If you ever go to church, these are the minimum services you should participate in. In these eight days which we call Holy Week, and particularly in the five which have unique services attached to them, we relive in a powerful way the core of our Christian faith. Through the scripture readings and actions and prayers and music of these climactic services of the liturgical year, we immerse ourselves in the life, death, and resurrection of Jesus, and we give thanks and praise to God for this amazing life-giving mystery.
But perhaps even more, since we are to praise God not only with our lips but in our lives, we are strengthened and inspired to follow and serve Jesus, especially through the dying we encounter in our lives. Notice in our Gospel passage (if you are still following), right after Jesus declares that his hour has now come, he speaks a deep underlying truth: “Truly, truly I say to you, unless a grain of wheat falls into the earth and dies, it remains alone; but if it dies, it bears much fruit.” He is speaking about his own death here and the life-giving fruit that will come from it. But he is also revealing the truth of our lives, a truth that is counter-intuitive, that it is only in following Jesus by letting go of our lives that we will find true and lasting life.

One author puts it this way, “Death followed by resurrection, life through dying, is the way things are. It is not a truth limited to the one event of Christ’s death and resurrection, nor does it affect us only when we approach the end of our lives. It is the principle of all existence. Hang on to what you have of life and you are lost. Let go, do the necessary dying, and a fuller, richer quality of aliveness will be given to you” (John V. Taylor, Weep Not for Me for the World Council of Churches, 1986).

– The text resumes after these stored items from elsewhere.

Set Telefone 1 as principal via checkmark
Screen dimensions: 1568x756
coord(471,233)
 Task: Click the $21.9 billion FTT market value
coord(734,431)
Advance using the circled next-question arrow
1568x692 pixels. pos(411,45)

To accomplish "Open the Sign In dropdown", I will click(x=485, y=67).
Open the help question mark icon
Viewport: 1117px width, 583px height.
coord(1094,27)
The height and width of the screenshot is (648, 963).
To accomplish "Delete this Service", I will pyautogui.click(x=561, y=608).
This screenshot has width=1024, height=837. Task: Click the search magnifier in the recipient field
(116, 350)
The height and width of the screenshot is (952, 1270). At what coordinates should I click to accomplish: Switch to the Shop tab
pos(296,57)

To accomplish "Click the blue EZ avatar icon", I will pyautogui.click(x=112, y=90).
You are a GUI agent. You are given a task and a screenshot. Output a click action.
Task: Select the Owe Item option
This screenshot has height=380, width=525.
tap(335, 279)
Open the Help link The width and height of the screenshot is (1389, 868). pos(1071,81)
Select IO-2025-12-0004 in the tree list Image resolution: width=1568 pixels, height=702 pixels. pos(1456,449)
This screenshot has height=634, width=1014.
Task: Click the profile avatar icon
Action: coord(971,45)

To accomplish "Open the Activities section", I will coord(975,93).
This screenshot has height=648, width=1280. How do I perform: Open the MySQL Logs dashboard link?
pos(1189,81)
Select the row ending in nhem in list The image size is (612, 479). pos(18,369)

You do not have to go looking for this dying; it will find you. When you lose someone very close to you, when your job disappears beneath you, when your health becomes unreliable, when your heart breaks for someone else’s suffering, when someone you trust lets you down, when your financial security is no longer so secure, when the discouragements of life and basic loneliness threaten to overwhelm you, unite yourself to the sufferings of Jesus. Know that he has been there before you and is there with you. Remember his invitation in today’s Gospel, “If any one serves me, he must follow me; and where I am, there shall my servant be also.” As we prepare to enter into the sacred, life-changing liturgies of Holy Week, let Jesus speak to you and accompany you and help you to take up your cross and follow him.